* [EXERCISE] When you reach the line that contains "Instruction: Click the BAĞLANTI axis label" in the entries below, begin returning lines exactly as written and continue through the last one.

* [DATA FOR ANALYSIS]
------------------------------------------------

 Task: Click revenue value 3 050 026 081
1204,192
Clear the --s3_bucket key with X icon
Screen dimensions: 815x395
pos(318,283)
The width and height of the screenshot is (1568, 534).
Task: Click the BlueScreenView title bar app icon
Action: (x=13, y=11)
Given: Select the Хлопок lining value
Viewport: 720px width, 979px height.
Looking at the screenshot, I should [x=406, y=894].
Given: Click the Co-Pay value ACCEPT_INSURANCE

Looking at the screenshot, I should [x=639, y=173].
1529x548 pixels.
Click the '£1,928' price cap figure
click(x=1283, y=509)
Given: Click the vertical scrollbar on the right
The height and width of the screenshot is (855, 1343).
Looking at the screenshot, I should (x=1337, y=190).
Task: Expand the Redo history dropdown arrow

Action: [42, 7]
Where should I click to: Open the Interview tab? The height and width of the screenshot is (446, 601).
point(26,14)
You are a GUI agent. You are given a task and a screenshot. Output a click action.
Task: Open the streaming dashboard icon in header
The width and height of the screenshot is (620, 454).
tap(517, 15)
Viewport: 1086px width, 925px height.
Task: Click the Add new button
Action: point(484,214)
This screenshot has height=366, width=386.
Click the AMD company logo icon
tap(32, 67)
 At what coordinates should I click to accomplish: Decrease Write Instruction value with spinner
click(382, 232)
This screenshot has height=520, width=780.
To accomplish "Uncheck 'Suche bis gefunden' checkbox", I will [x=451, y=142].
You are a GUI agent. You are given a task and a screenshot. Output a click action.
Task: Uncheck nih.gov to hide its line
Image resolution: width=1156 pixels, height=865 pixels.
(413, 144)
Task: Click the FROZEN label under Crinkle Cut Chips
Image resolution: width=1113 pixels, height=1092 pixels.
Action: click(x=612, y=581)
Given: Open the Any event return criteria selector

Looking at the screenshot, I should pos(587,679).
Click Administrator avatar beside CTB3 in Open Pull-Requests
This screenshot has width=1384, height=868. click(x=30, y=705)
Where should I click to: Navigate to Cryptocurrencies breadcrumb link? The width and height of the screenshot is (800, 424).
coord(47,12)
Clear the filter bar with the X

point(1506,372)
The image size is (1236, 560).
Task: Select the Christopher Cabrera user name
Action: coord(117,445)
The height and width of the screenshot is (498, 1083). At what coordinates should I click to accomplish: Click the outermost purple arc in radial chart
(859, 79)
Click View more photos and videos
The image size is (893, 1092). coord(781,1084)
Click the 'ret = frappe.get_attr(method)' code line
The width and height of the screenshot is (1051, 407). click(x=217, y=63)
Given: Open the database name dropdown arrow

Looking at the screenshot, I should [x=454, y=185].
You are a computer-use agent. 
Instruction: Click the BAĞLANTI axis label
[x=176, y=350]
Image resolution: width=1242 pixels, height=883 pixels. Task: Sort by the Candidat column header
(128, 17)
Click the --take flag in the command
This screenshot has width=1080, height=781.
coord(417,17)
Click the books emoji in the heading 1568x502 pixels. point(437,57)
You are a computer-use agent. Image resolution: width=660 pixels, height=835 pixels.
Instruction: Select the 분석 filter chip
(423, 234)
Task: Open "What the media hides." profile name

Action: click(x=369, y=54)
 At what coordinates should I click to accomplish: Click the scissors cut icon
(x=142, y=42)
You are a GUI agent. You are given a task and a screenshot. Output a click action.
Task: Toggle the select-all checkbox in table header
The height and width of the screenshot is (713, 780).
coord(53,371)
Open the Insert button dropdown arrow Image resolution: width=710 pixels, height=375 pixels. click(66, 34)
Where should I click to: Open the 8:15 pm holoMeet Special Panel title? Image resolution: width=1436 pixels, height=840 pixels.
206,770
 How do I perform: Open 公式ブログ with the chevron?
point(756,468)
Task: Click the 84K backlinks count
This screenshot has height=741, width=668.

------------------------------------------------

* [REPLY]
Instruction: Click the BAĞLANTI axis label
[x=176, y=350]
Image resolution: width=1242 pixels, height=883 pixels. Task: Sort by the Candidat column header
(128, 17)
Click the --take flag in the command
This screenshot has width=1080, height=781.
coord(417,17)
Click the books emoji in the heading 1568x502 pixels. point(437,57)
You are a computer-use agent. Image resolution: width=660 pixels, height=835 pixels.
Instruction: Select the 분석 filter chip
(423, 234)
Task: Open "What the media hides." profile name

Action: click(x=369, y=54)
 At what coordinates should I click to accomplish: Click the scissors cut icon
(x=142, y=42)
You are a GUI agent. You are given a task and a screenshot. Output a click action.
Task: Toggle the select-all checkbox in table header
The height and width of the screenshot is (713, 780).
coord(53,371)
Open the Insert button dropdown arrow Image resolution: width=710 pixels, height=375 pixels. click(66, 34)
Where should I click to: Open the 8:15 pm holoMeet Special Panel title? Image resolution: width=1436 pixels, height=840 pixels.
206,770
 How do I perform: Open 公式ブログ with the chevron?
point(756,468)
Task: Click the 84K backlinks count
This screenshot has height=741, width=668.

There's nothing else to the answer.